Photo : Radio-Canada

Pour y faire face, Yves Gagnon plaide notamment pour une plus grande interconnexion du Nouveau-Brunswick avec ses voisins afin de faciliter le partage d'électricité. Il faut aussi prendre des mesures pour réduire la demande.

Le Nouveau-Brunswick doit accroître son efficacité énergétique, et mettre en place des mécanismes de gestion de la demande, dont la mise en place d’un réseau intelligent, analyse le professeur.

Il cite en exemple le Japon où l’eau chaude résidentielle est chauffée la nuit, en période de faible de demande.

Efficacité énergétique

Énergie NB assure multiplier ses efforts visant à réduire l’usage résidentiel de l’électricité, qui représente près de 40 % de la demande dans la province, grâce à de nombreux programmes d’efficacité énergétique. Des démarches semblables ont aussi lieu du côté des entreprises et des industries.
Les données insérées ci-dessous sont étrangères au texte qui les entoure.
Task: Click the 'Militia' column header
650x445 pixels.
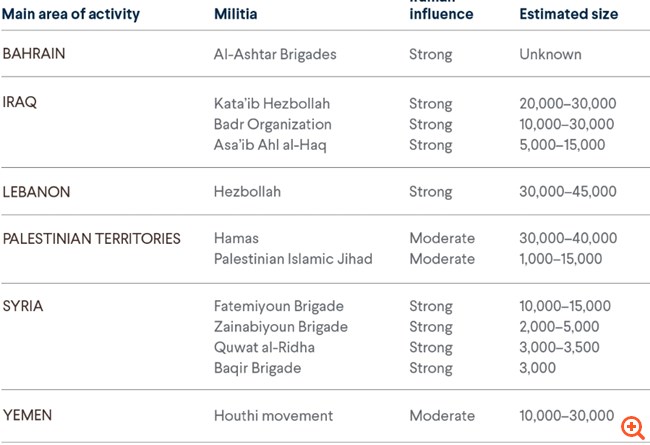Action: [235, 14]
Le Plan intégré des ressources d’Énergie NB, paru en 2023, aborde d’ailleurs plusieurs de ces défis et des solutions proposées pour les surmonter.
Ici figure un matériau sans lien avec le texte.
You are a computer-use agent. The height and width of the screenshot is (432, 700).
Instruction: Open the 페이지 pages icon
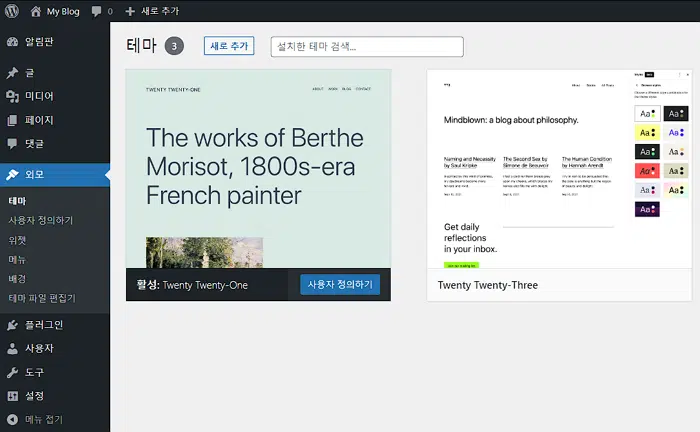click(12, 120)
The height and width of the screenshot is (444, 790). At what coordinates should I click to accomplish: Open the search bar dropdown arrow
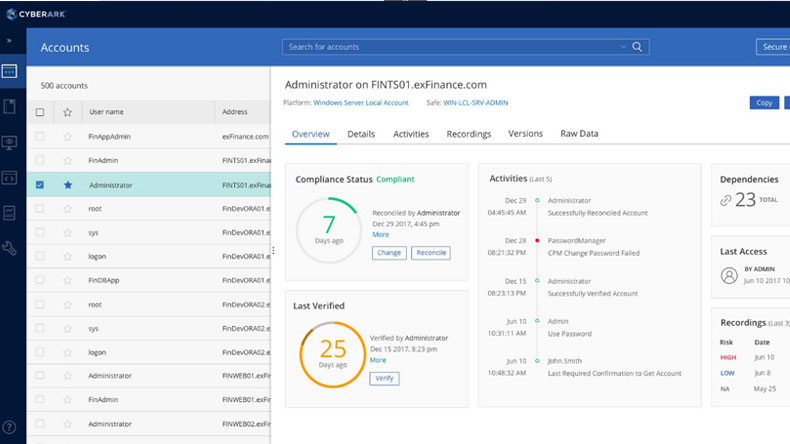[624, 47]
Larry Hughes, un professeur à l’Université Dalhousie qui s’intéresse à la sécurité énergétique, constate lui aussi qu’il aurait fallu y réfléchir bien avant et que la province semble aujourd’hui être mal préparée.
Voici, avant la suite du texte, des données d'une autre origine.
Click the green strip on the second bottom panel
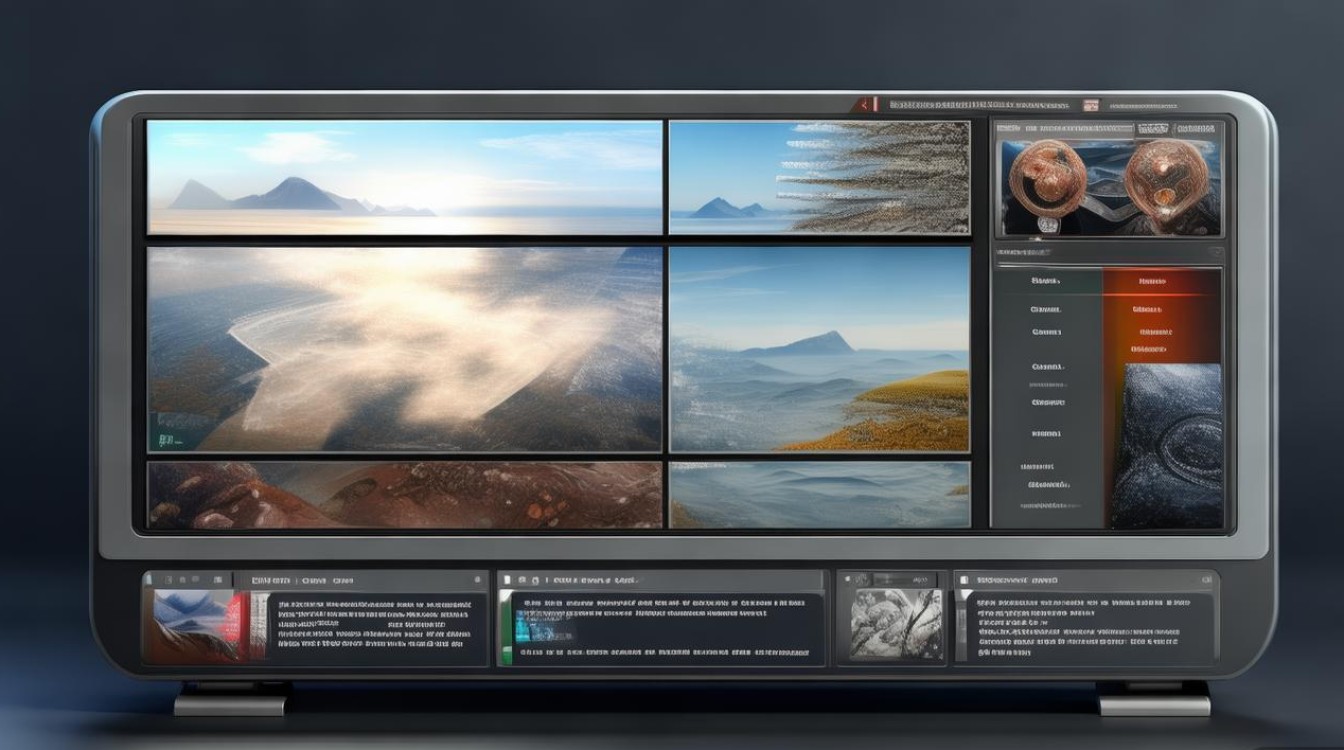 (x=505, y=628)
Le problème, c’est qu’avant d’avoir amélioré l’efficacité énergétique d’un assez grand nombre de foyers pour réduire la demande en énergie, la situation de février 2023 se sera reproduite à de nombreuses reprises, craint le professeur.

Une thermopompe.

Les thermopompes sont présentées comme une alternative au chauffage au mazout.

Photo : getty images/istockphoto

Augmenter la capacité de production d’électricité peut aussi faire partie de la solution, mais il s’agit là aussi d’une solution à long terme, ajoute-t-il.

C’est une question de temps et d’échelle, dit Larry Hughes. Il faut pouvoir agir rapidement et à une échelle suffisamment grande pour que l’impact soit significatif, mais c’est long.

Simon Langlois-Bertrand fait le même constat. D’ici à ce que le Nouveau-Brunswick réussisse à réduire sa demande ou à augmenter sa capacité de production d’énergie verte, il faudra peut-être se résigner à utiliser certaines sources polluantes.

Évidemment, ce sont des efforts qu’il faut faire, mais si on parle de solutions à court terme, je ne suis pas sûr que ça va permettre de livrer la quantité d’énergie dont on a besoin pour les prochaines années, dit-il, ajoutant que les solutions déployées aujourd’hui ne pourront compenser les problèmes résultants de la mauvaise planification.